Aux changements de saison, le corps doit s'adapter : variation de lumière, de température, d'humidité, de rythme social. Cette adaptation mobilise beaucoup de ressources. Quand le terrain est déjà fragilisé, les premières attaques virales trouvent un sol prêt à les accueillir.
La bonne nouvelle, c'est que l'immunité ne se joue pas dans une cure de dernière minute. Elle se prépare, en amont, sur trois leviers.
1. L'intestin, premier organe immunitaire. Près de 70% des cellules immunitaires logent dans l'intestin. Un microbiote diversifié et bien nourri est la première défense. Concrètement : 30 plantes différentes par semaine (légumes, fruits, légumineuses, oléagineux, herbes, épices), des fibres à chaque repas, et des aliments fermentés (kéfir, choucroute non pasteurisée, miso). Limiter en parallèle les sucres raffinés et les produits ultra-transformés qui appauvrissent la flore.
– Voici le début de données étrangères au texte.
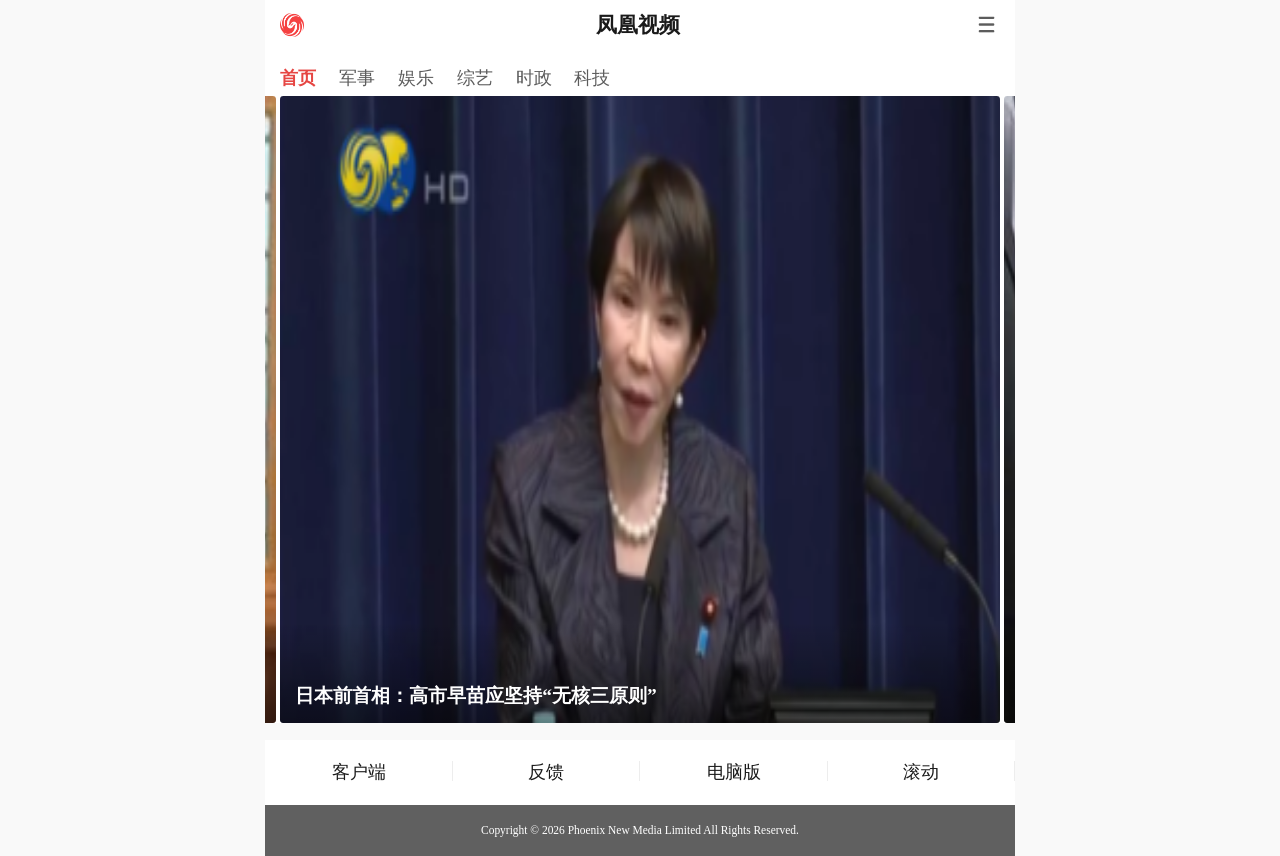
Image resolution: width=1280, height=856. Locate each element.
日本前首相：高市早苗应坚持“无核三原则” (475, 695)
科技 (592, 78)
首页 (298, 78)
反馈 (546, 771)
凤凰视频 (638, 25)
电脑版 (734, 771)
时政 (534, 78)
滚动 (921, 771)
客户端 (359, 771)
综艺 (475, 78)
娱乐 (416, 78)
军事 (357, 78)
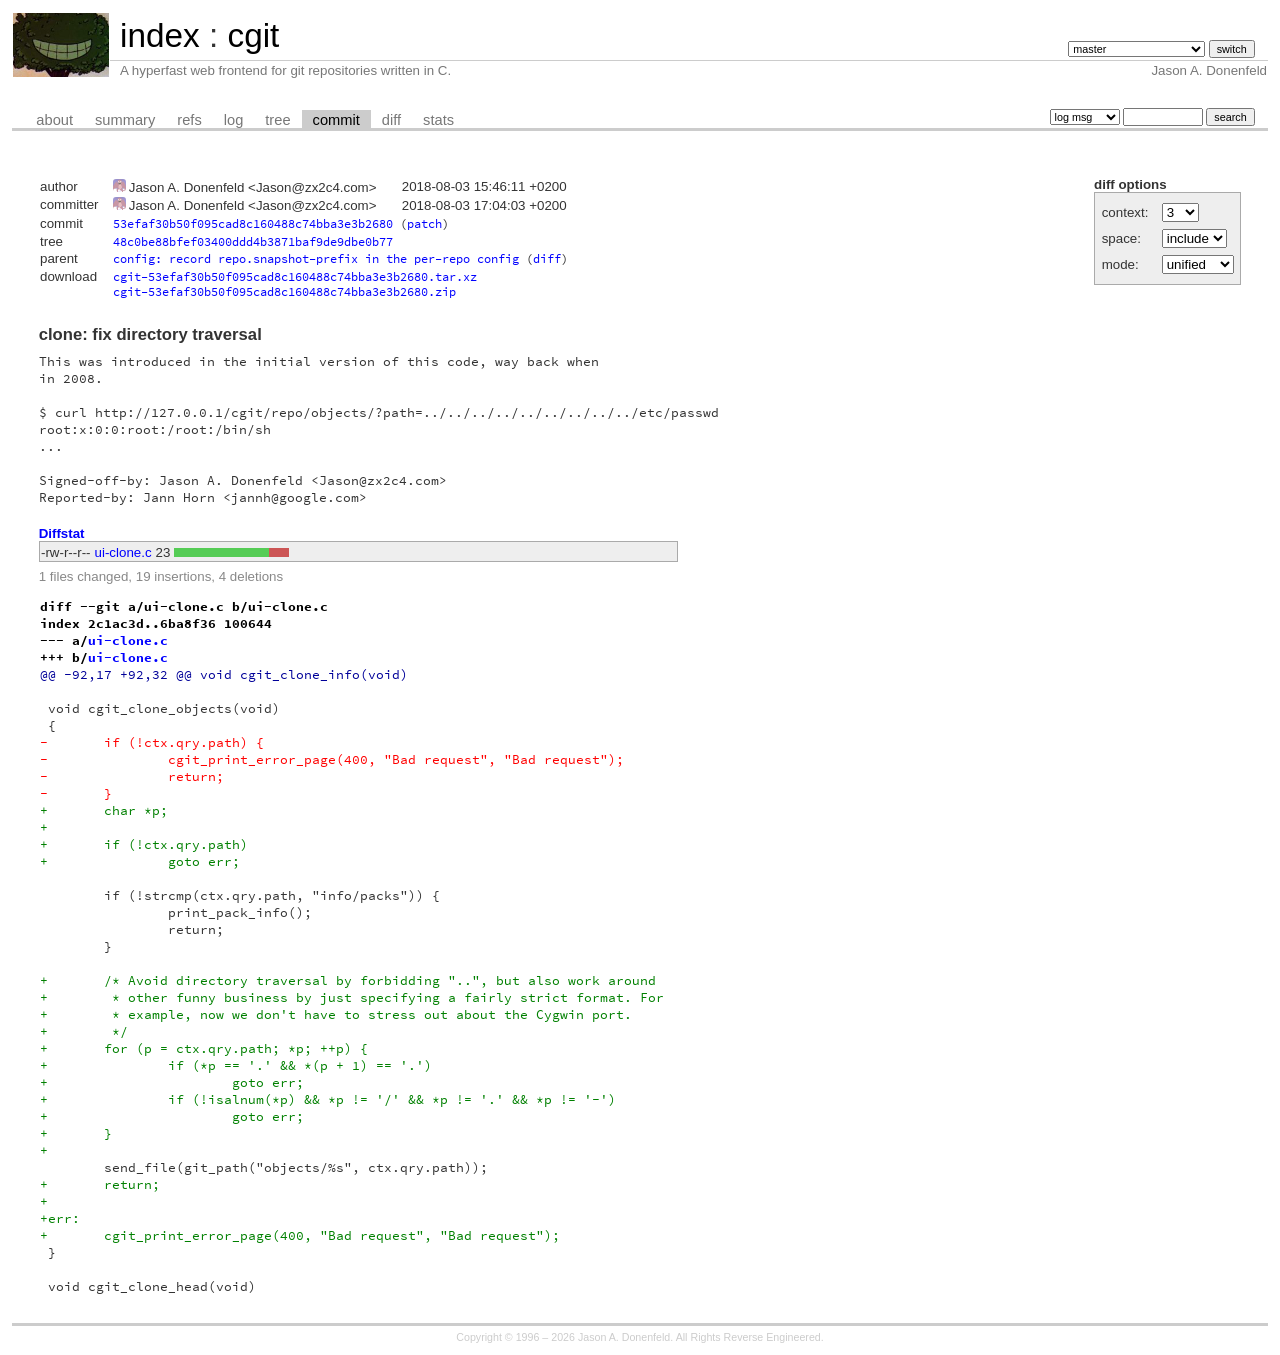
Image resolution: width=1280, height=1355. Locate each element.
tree (277, 120)
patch (424, 223)
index (160, 35)
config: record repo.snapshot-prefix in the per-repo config (316, 258)
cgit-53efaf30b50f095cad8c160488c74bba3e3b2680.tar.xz (295, 276)
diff (391, 120)
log (234, 120)
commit (336, 120)
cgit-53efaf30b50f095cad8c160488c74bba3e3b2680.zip (284, 291)
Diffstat (62, 533)
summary (125, 120)
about (54, 120)
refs (189, 120)
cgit (253, 35)
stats (438, 120)
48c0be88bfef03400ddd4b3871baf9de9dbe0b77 (253, 241)
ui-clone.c (123, 552)
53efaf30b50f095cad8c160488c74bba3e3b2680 (253, 223)
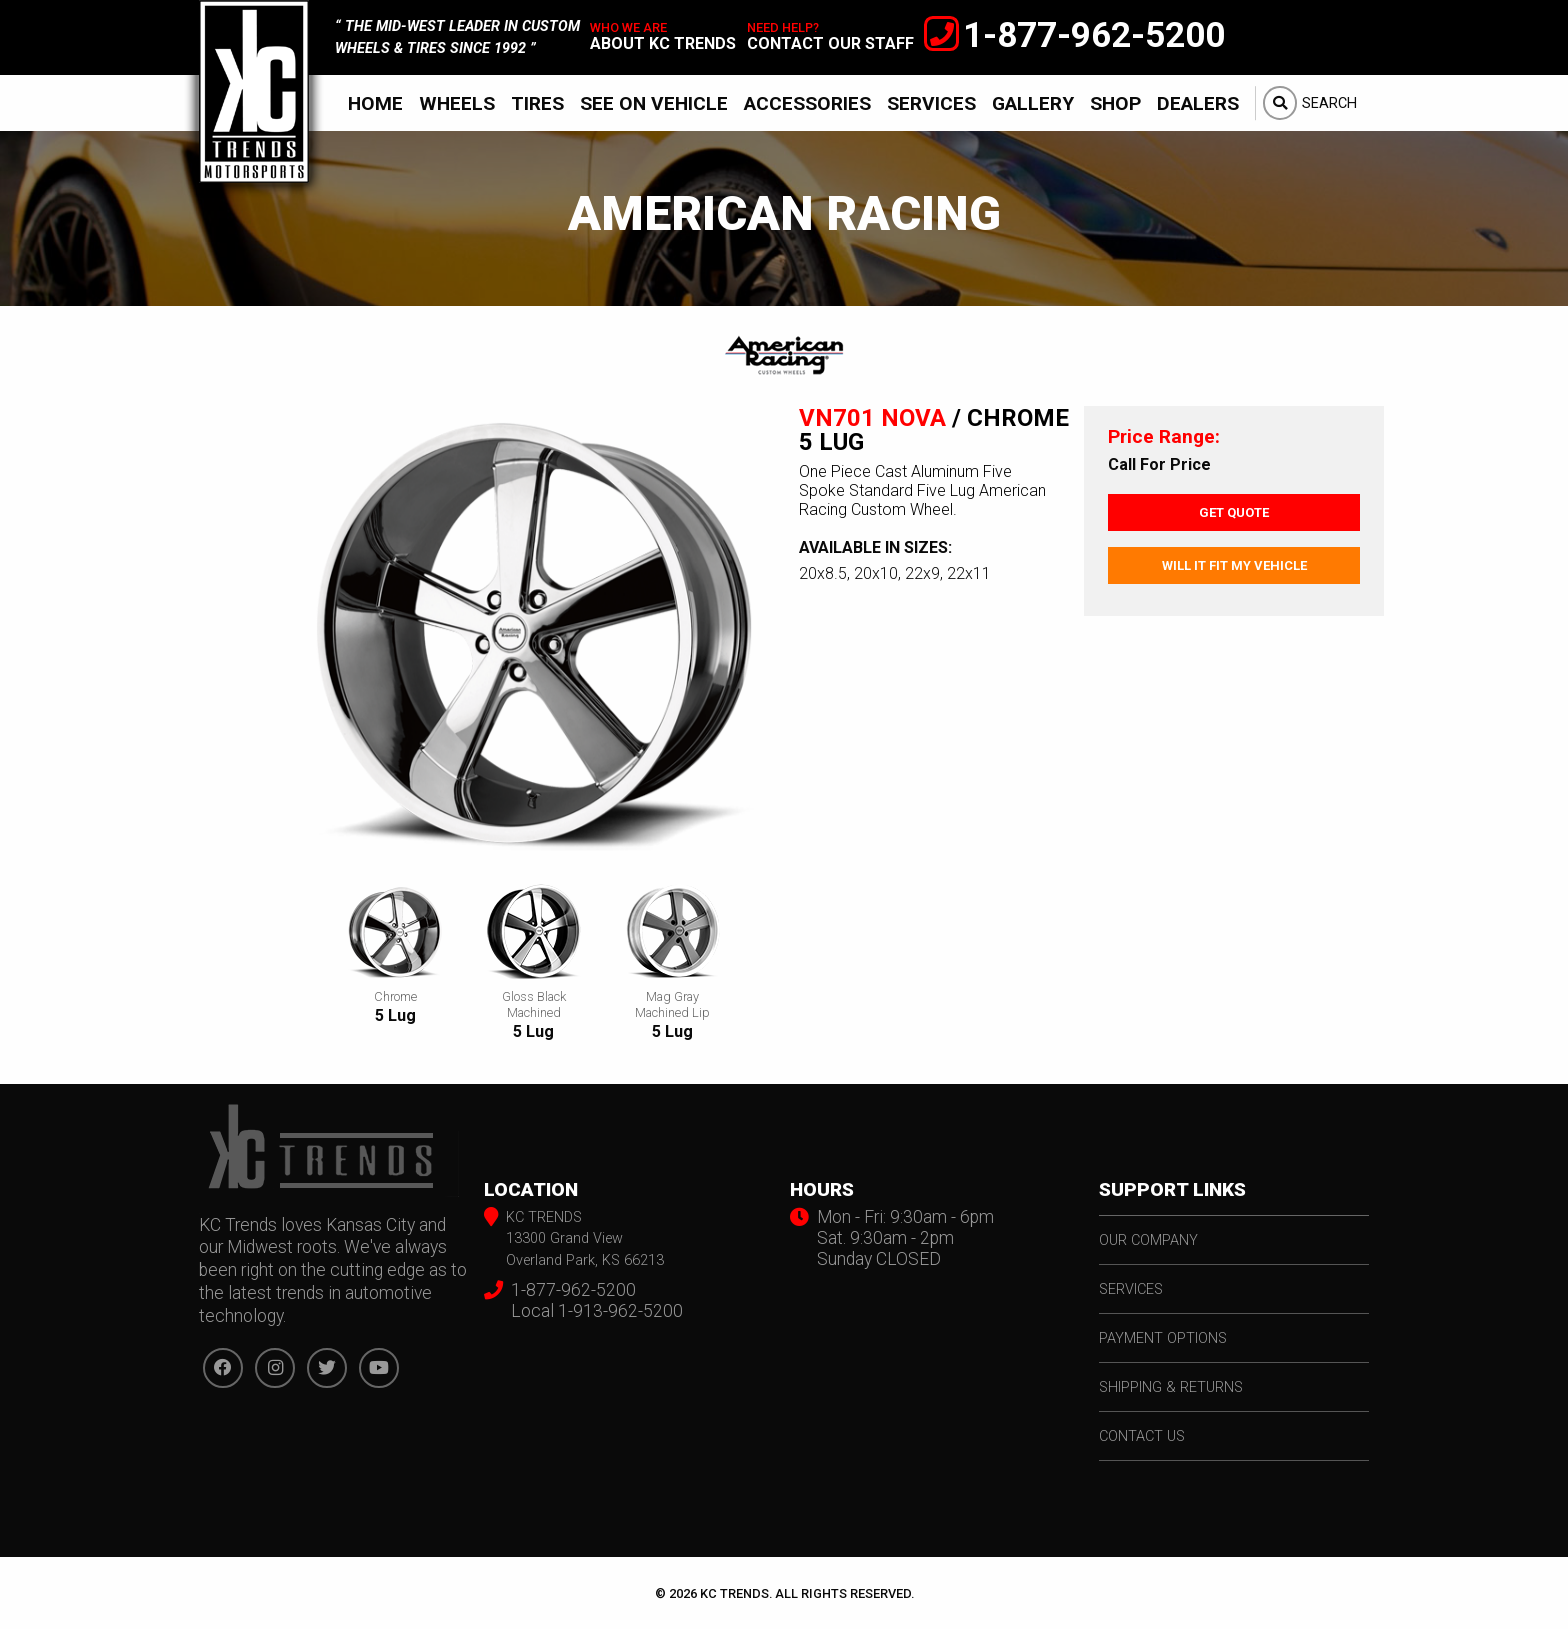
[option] (534, 641)
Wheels (457, 103)
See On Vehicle (654, 103)
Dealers (1198, 103)
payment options (1163, 1338)
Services (931, 103)
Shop (1115, 103)
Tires (537, 103)
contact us (1142, 1436)
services (1131, 1289)
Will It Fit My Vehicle (1234, 565)
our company (1148, 1240)
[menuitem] (375, 103)
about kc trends (663, 43)
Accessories (807, 103)
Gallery (1033, 103)
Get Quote (1234, 512)
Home (375, 103)
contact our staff (830, 43)
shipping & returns (1171, 1387)
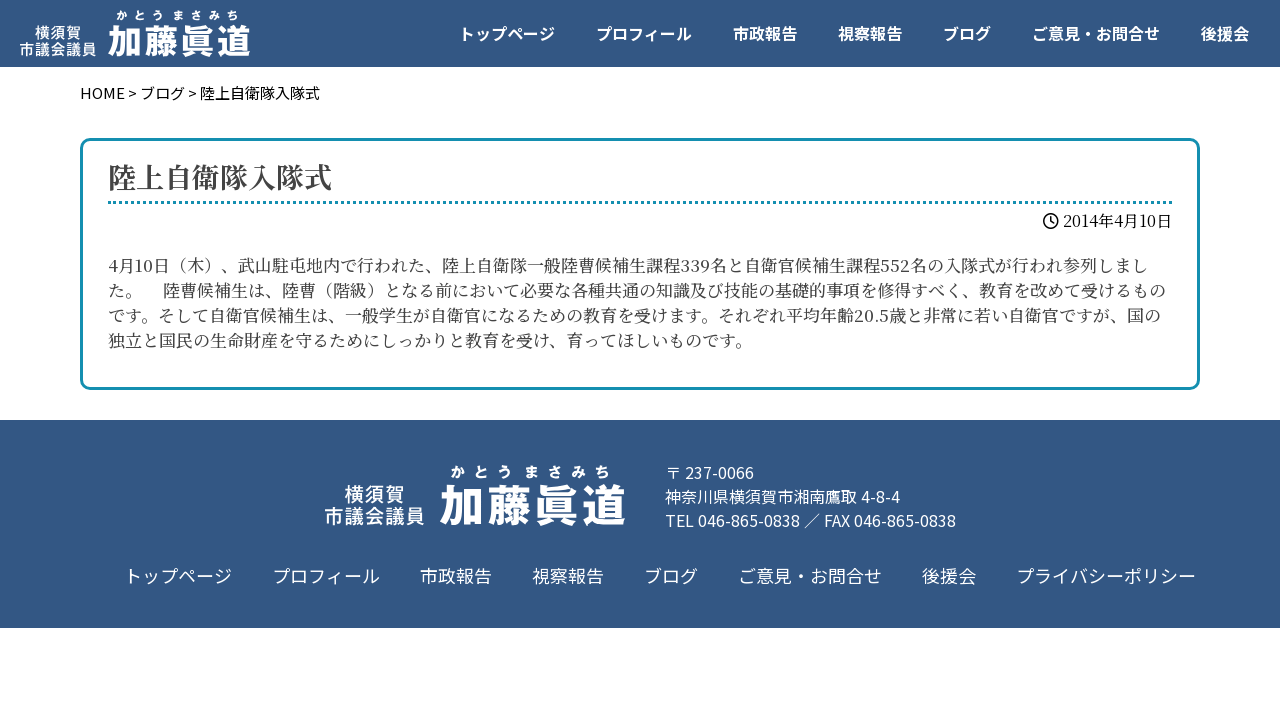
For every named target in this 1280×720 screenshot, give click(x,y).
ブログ (967, 33)
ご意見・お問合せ (1096, 33)
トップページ (507, 33)
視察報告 (870, 33)
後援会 (1225, 33)
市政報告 (765, 33)
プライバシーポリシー (1106, 575)
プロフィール (644, 33)
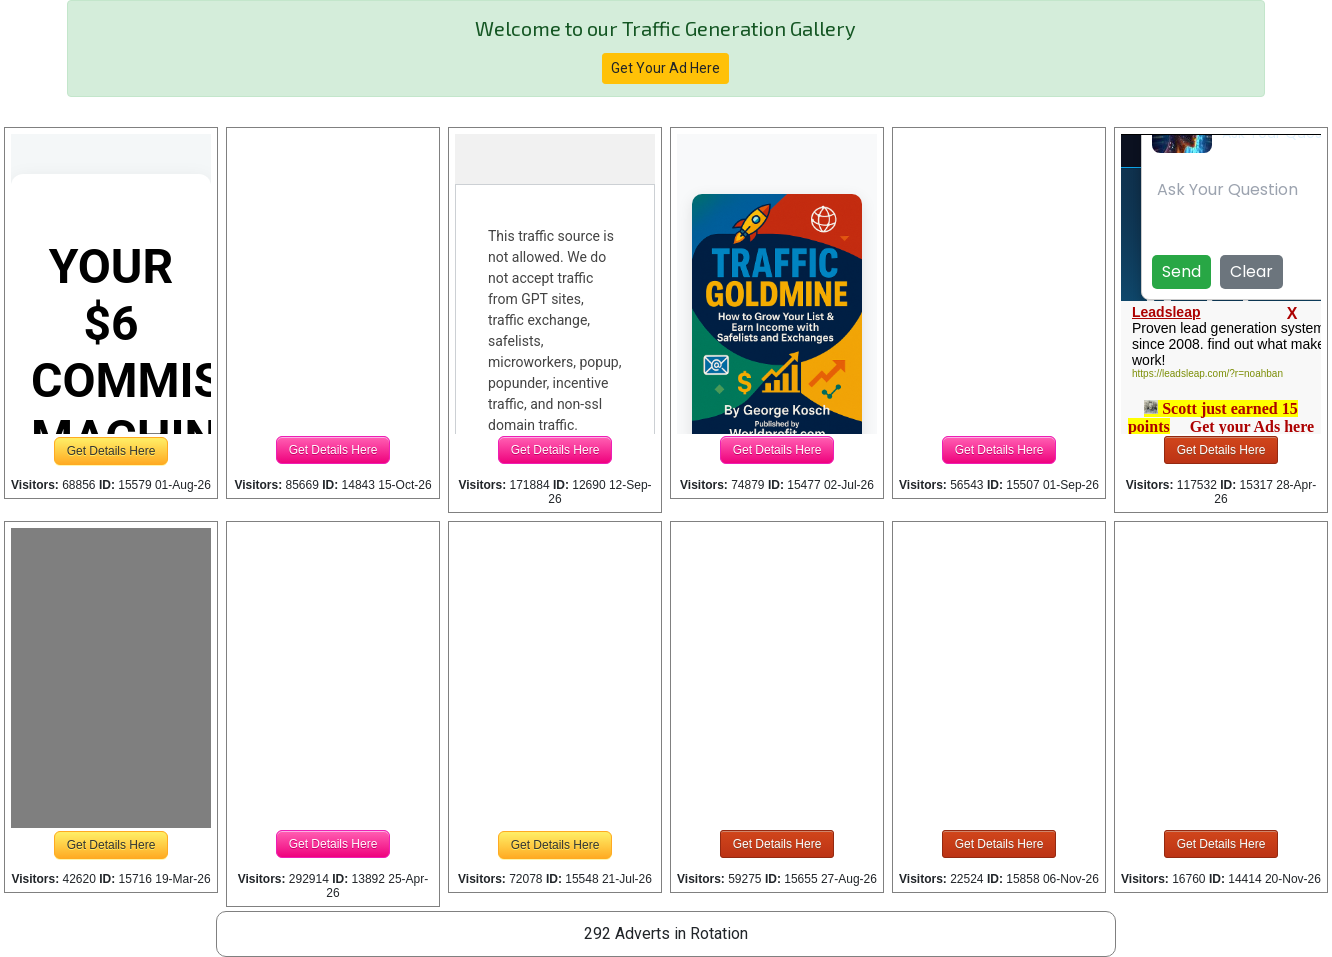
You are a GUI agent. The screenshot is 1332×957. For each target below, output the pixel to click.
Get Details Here (111, 451)
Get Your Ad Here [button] (665, 68)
2. Les nutriments clés. Vitamine D — quasi systématiquement basse en hiver sous nos latitudes, à doser en cas de doute, à supplémenter si besoin. Vitamine C naturelle (kiwi, persil, agrumes, poivron cru) en apport quotidien. Zinc (huîtres, graines de courge, légumineuses) pour la maturation des cellules immunitaires. Magnésium pour le système nerveux qui module la réponse immune.
3. Le sommeil et la récupération. Une nuit écourtée réduit mesurablement la production d'anticorps dans les jours qui suivent. Avant le changement de saison, c'est le moment de réinstaller un coucher régulier, de protéger les week-ends, et d'accepter de ralentir. Les plantes adaptogènes (éleuthérocoque, rhodiole, astragale) soutiennent ce travail de fond — pas des stimulants, des régulateurs.
Les alliés ponctuels. Échinacée, sureau noir, propolis : utiles en début de symptômes ou en cure courte préventive (pas en continu, le système immunitaire a besoin de varier ses signaux). Le thym en infusion en cas de fragilité ORL. L'huile essentielle de ravintsara en application diluée pour les terrains qui s'enrhument facilement.
Ce qui sape l'immunité sans qu'on s'en rende compte. Le stress chronique (cortisol élevé), l'alcool même modéré, les nuits de 6 heures répétées, les régimes restrictifs hivernaux, et l'isolement social. Travailler ces facteurs vaut souvent autant que toutes les cures réunies.
Un bilan immunité aide à identifier le ou les maillons faibles pour passer la saison sans s'épuiser. Souvent, ce ne sont pas dix changements à faire : ce sont deux ou trois, mais bien choisis.
Important. Cet article a une vocation informative et pédagogique. Il ne remplace en aucun cas un avis médical ni une consultation avec un professionnel de santé.